Brasil
Governo regula participação no sistema nacional para igualdade racial
O Ministério da Igualdade Racial atualizou as normas e ampliou as formas de aderir ao Sistema Nacional de Promoção da Igualdade Racial (Sinapir).
Uma portaria publicada nesta sexta-feira (12) reúne novas regras para o funcionamento do sistema e estabelece condições para que estados, o Distrito Federal e municípios possam integrar políticas estratégicas da pasta, facilitando a cooperação entre a União e os entes federativos.
O Sinapir, criado pelo Estatuto da Igualdade Racial, tem o papel de organizar e coordenar políticas públicas de combate ao racismo.
A adesão ao Sinapir permanece voluntária e pode ser solicitada por estados, Distrito Federal, municípios, consórcios públicos intermunicipais e associações municipalistas.
Requisitos para adesão
Os interessados devem formalizar a adesão por meio de solicitação ao Ministério da Igualdade Racial, atendendo aos seguintes critérios:
- Criação de um órgão específico;
- Estabelecimento de um conselho com a participação da sociedade civil;
- Nomeação de um gestor responsável pela política local.

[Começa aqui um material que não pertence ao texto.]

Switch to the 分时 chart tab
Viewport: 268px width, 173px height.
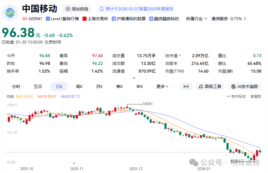click(x=16, y=87)
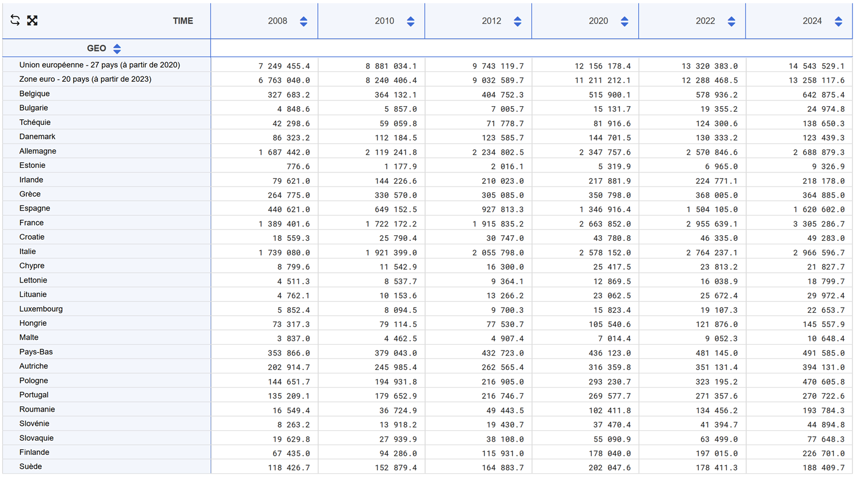Click the Allemagne row label

38,151
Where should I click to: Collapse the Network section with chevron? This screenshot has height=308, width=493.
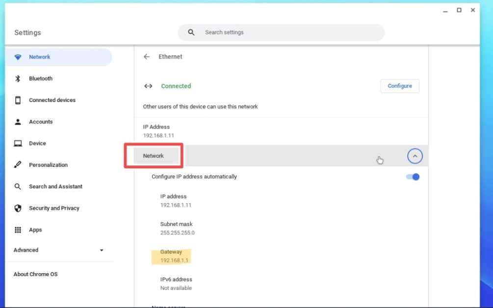pos(415,156)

Além disso, devem ser apresentados normativos, registros de funcionamento do conselho, planos ou ações já em desenvolvimento, e informações acerca da capacidade orçamentária.

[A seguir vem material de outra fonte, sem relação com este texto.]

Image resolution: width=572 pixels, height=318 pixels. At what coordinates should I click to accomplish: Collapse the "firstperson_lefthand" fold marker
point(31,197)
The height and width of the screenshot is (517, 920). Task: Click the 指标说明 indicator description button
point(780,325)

O ministério terá até 30 dias para analisar o pedido e, caso aprovado, será firmado um Termo de Adesão e Compromisso entre a União e o ente federativo, definindo as responsabilidades de cada parte.

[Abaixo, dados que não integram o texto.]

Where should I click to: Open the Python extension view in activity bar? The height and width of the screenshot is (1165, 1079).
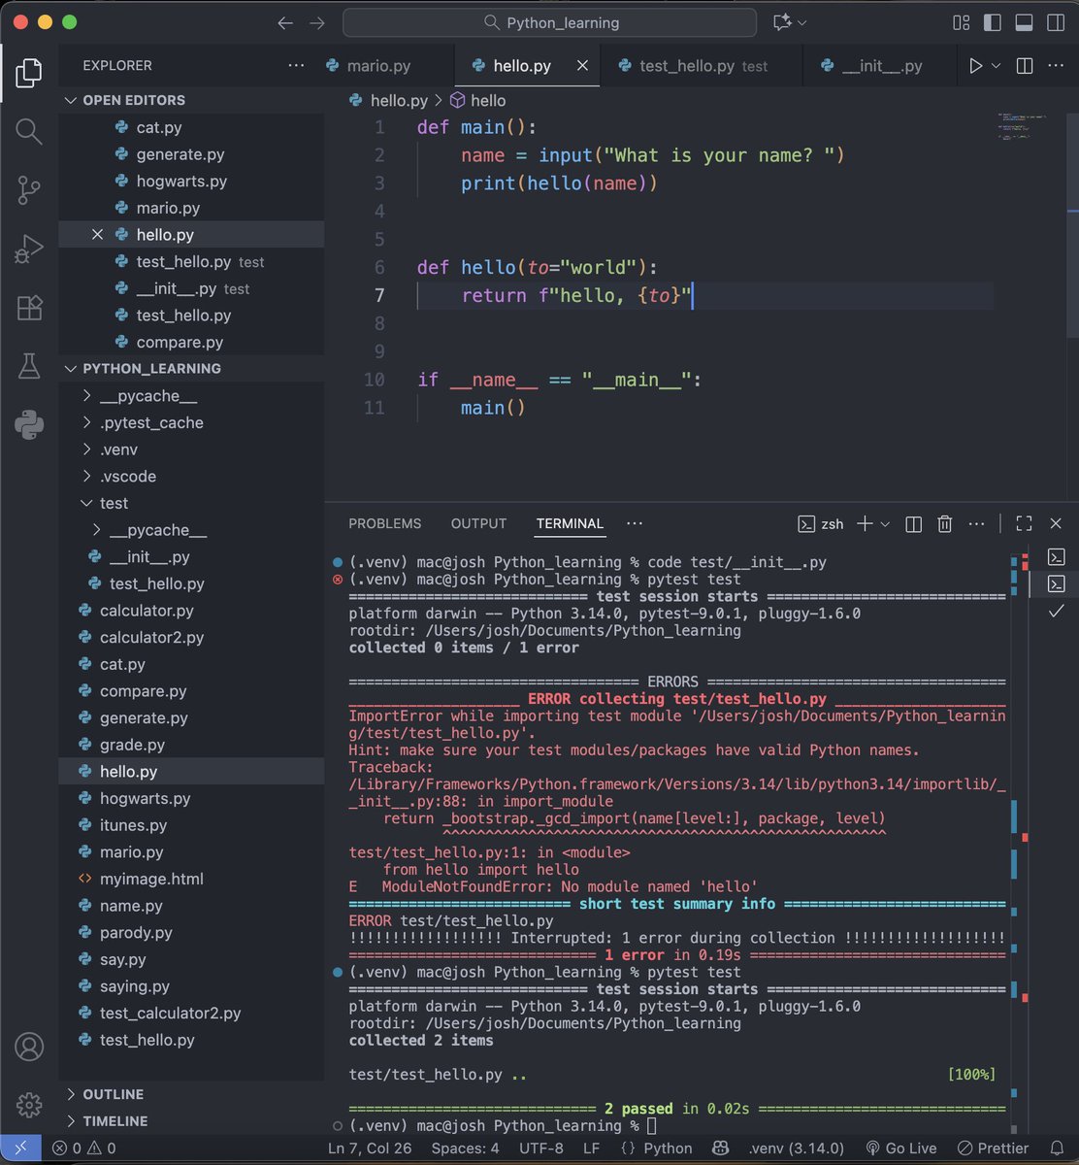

Novas possibilidades de adesão
A portaria também amplia as maneiras de adesão, incluindo consórcios intermunicipais e associações municipalistas. Nesses casos, é obrigatório constituir instâncias específicas, como o Conselho Intermunicipal de Promoção da Igualdade Racial e, quando necessário, uma câmara temática para o tema.
Modalidades de gestão
Uma novidade importante trazida pela norma é a definição de três níveis de gestão dentro do Sinapir: básica, intermediária e plena, que refletem o grau de estrutura institucional do participante.
Além disso, o nível escolhido impactará a pontuação dos entes em editais públicos do ministério, favorecendo aqueles com uma estrutura mais desenvolvida.